Seth Godin, I let you down.

I had to miss the first couple of days of daily blogging . . . right after saying I’d do it every day. But that gives me an opportunity to bring up a tip I’ve learned along the writing path. 

path next to a river with the words "miles to go"

Things will happen. Despite your best efforts, you will miss some of the things you set out to do, especially if, like me, you set out to do way too many things.

Part of the reason I have Seth Godin so forefront in my mind is that I’m reading his book The Practice. I started reading it in 2023, and then a bunch of life happened, so I had to stop halfway through (Do you notice a pattern?). Now I’m finishing The Practice, and it kind of seems like the break was meant to be. I was getting back into it, and then a holiday happened.

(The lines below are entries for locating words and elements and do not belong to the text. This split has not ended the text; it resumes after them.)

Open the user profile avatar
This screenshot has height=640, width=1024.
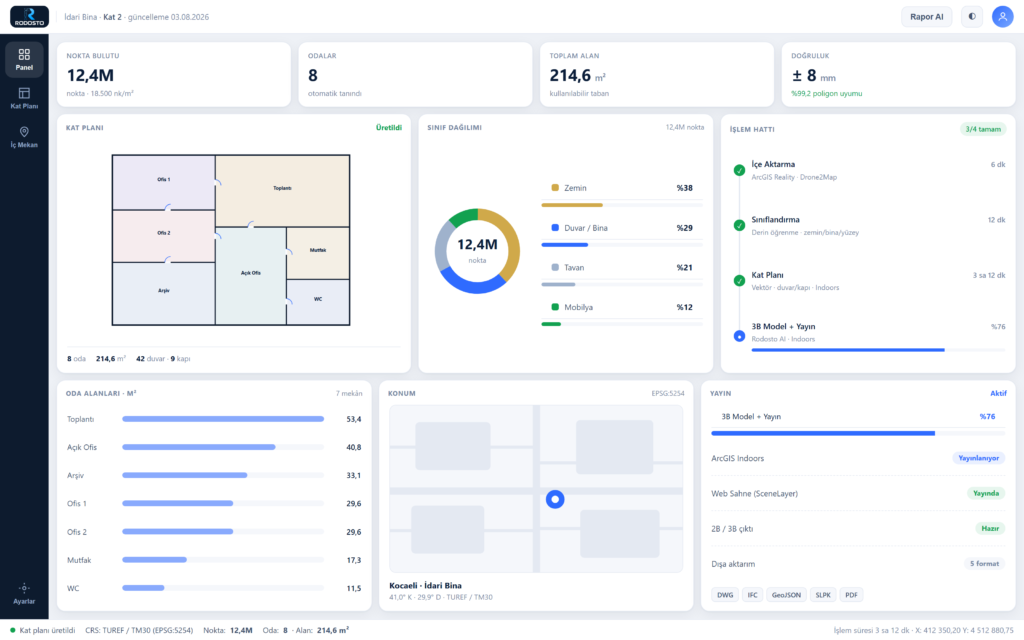(1002, 16)
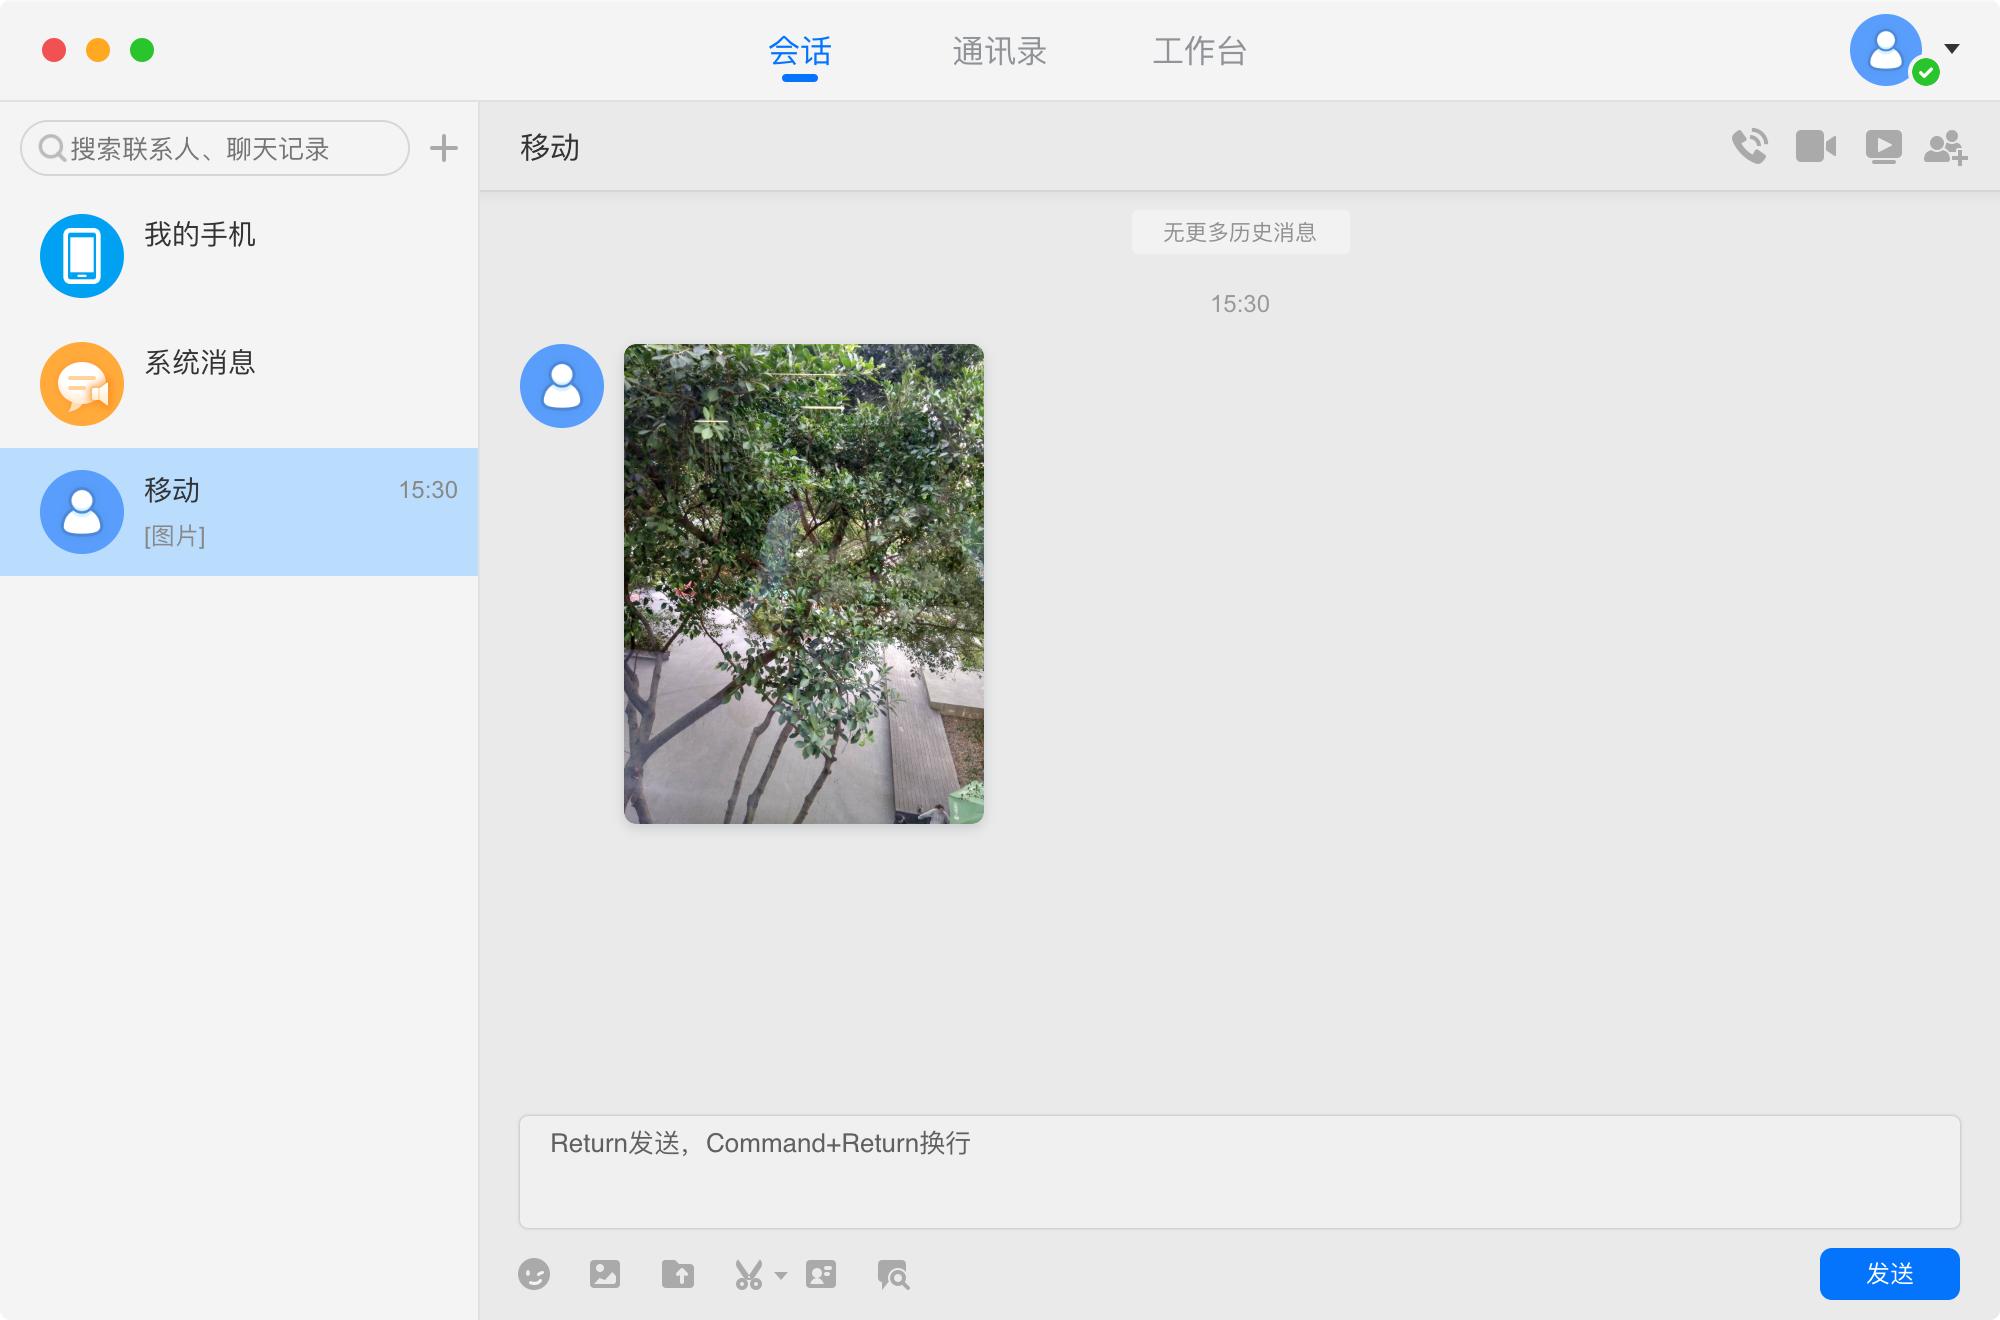Click the plus to create new chat
2000x1320 pixels.
445,147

a tablet showing the ebook of The Practice on a page that says The Professional

I have a love/hate relationship with holidays and breaks in general. I want to enjoy them, but they stir up my emotions, and make it impossible to focus on one thing. I always end them feeling both exhausted and like I haven’t done enough. I am really uncomfortable doing the one thing I need most: rest.

Easter weekend was much more difficult than I anticipated. I pre-planned an easy dinner, shopped for gifts early, and stopped myself from going overboard, and I thought I was in a good place. Easter isn’t even that big of a holiday, is it? Not now, anyway.

Growing up in a Catholic family meant Easter was the holiest day of the year. After an entire month dedicated to the idea of sacrifice, there was a jubilant celebration of eggs and bunnies and crucifixions. 

Easter confused me. Memories of happily dying eggs with my dad while  The Greatest Story Ever Told played in the background. I can smell the vinegar in the dye and the ever-present second-hand smoke of the 1980s. I can see Jesus bloody, and hear him calling from the cross, Father forgive them.

How lucky I was to have parents who did all the things. 

I miss them. And even though Easter doesn’t seem as big as it once did, the tremendous guilt persists. This year, Easter was hard. And I wasn’t prepared. Sometimes I feel like all I do is prepare, and yet the time comes, and I am still woefully unprepared.

The thing I’ve learned is that in those moments I have to wing it. I must trust that even though it seems like I’ve forgotten everything, the preparation was not in vain. The information is still in there somewhere, and I just have to feel my way through.

a tablet showing the ebook of The Practice on a page that says Trust Your Self

I did write some stuff over the past few days, but nothing I felt comfortable sharing.

The guilt of not posting was swift and intense. But I was nice to the artist. I forgave her.

Today I picked up some of those fleeting ideas, and stitched them into this blog. 

I am still getting used to the ebb and flow of this everyday blog stuff. I am stuck on this unrealistic belief that everything I write must be profound, and blogs just aren’t generally profound.

I realize now that part of the importance of daily blogging is to chip away at my tendency toward perfectionism. Lord willing and the creek don’t rise, I will talk to you tomorrow.